● **EXERCISE TASK**
Render each line of the listing below as a JSON list of strings, one string per line, skipping blank lines. Leave the pictures out.

● **SUPPLIED RECORDS**
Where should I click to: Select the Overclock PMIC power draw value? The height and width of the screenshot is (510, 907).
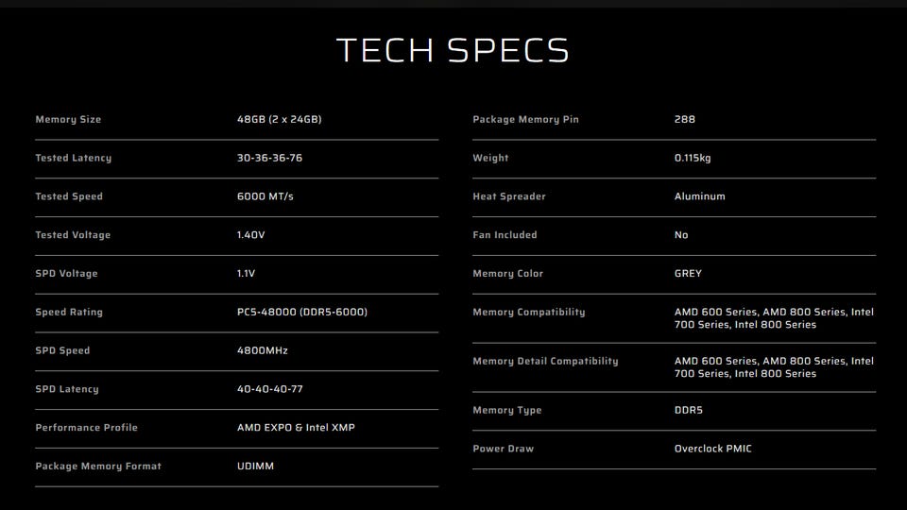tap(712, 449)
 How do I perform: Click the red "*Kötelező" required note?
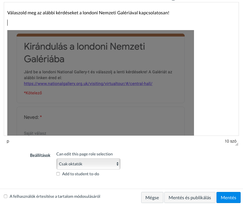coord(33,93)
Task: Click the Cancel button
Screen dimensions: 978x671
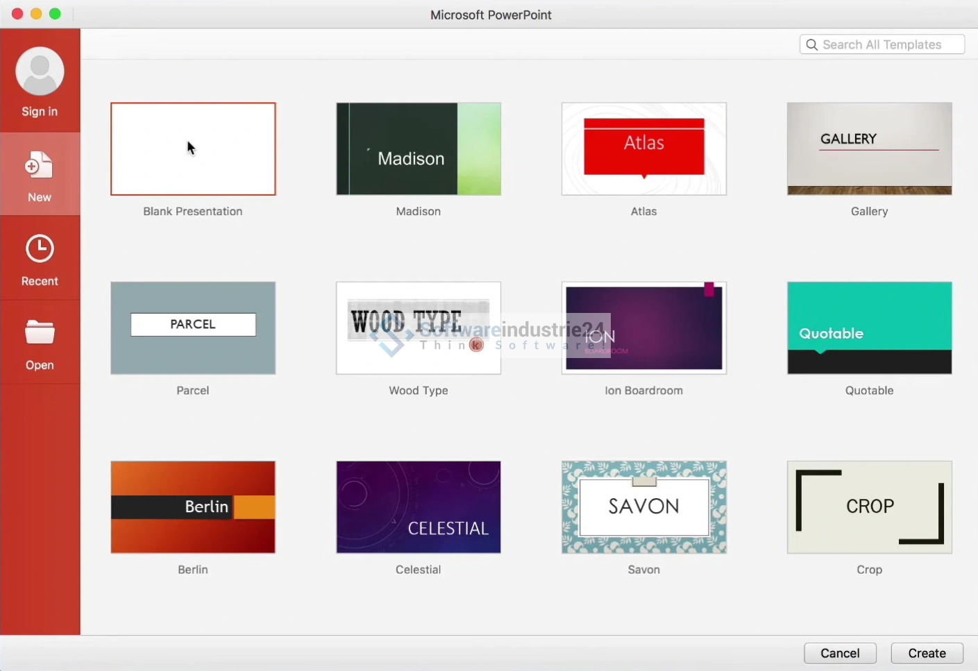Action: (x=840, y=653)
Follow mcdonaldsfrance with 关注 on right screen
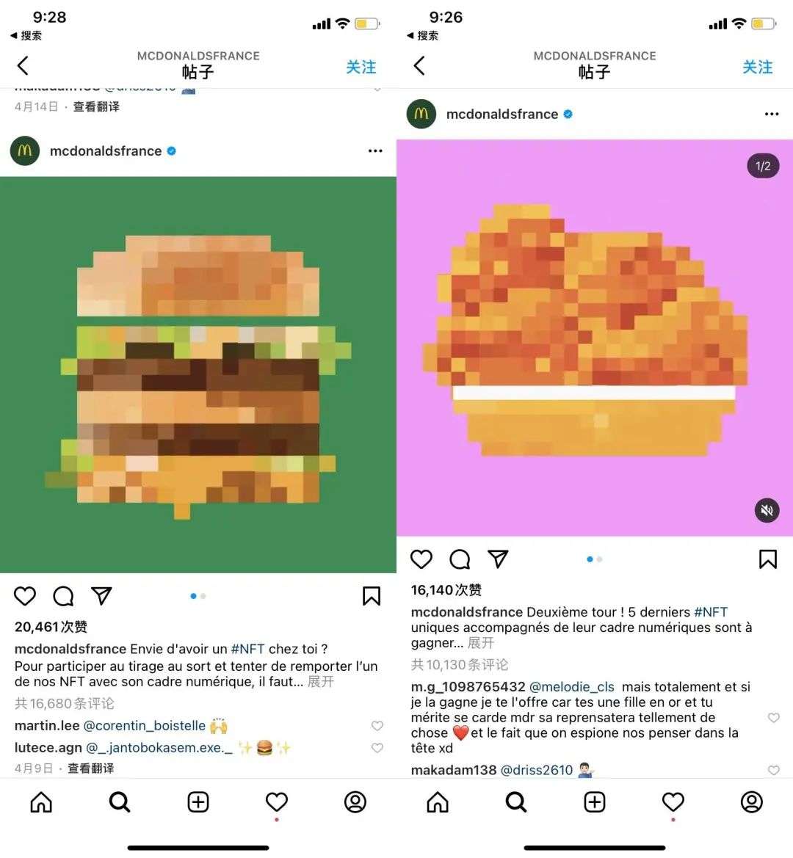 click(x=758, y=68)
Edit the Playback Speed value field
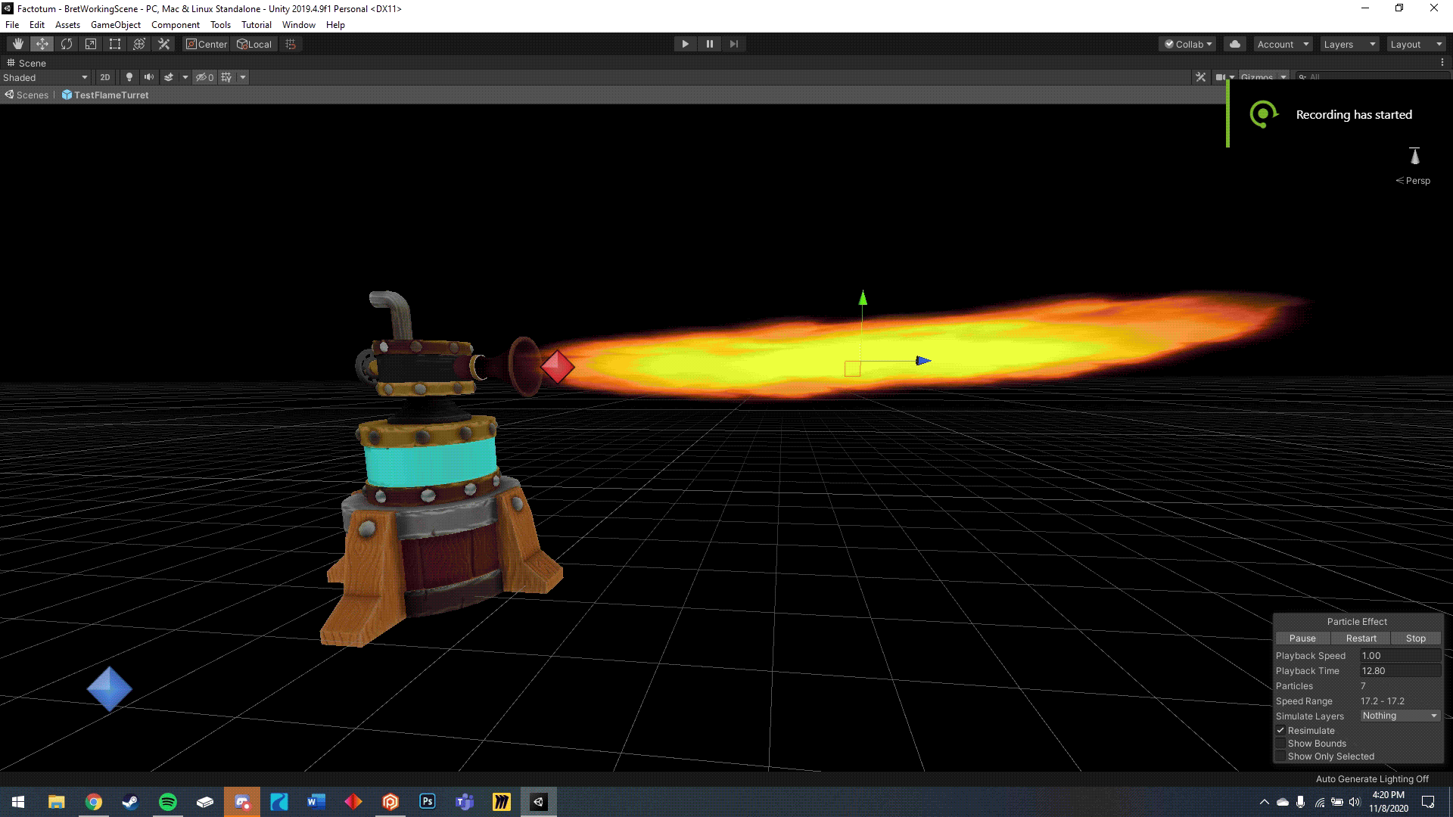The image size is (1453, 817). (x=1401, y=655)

● **TASK RESULT**
[
  "Where should I click to: Select the Overclock PMIC power draw value? The height and width of the screenshot is (510, 907).",
  "tap(712, 449)",
  " How do I perform: Click the red \"*Kötelező\" required note?",
  "coord(33,93)",
  "Task: Click the Cancel button",
  "Screen dimensions: 978x671",
  "Action: (x=840, y=653)",
  "Follow mcdonaldsfrance with 关注 on right screen",
  " click(x=758, y=68)",
  "Edit the Playback Speed value field",
  "The image size is (1453, 817). (x=1401, y=655)"
]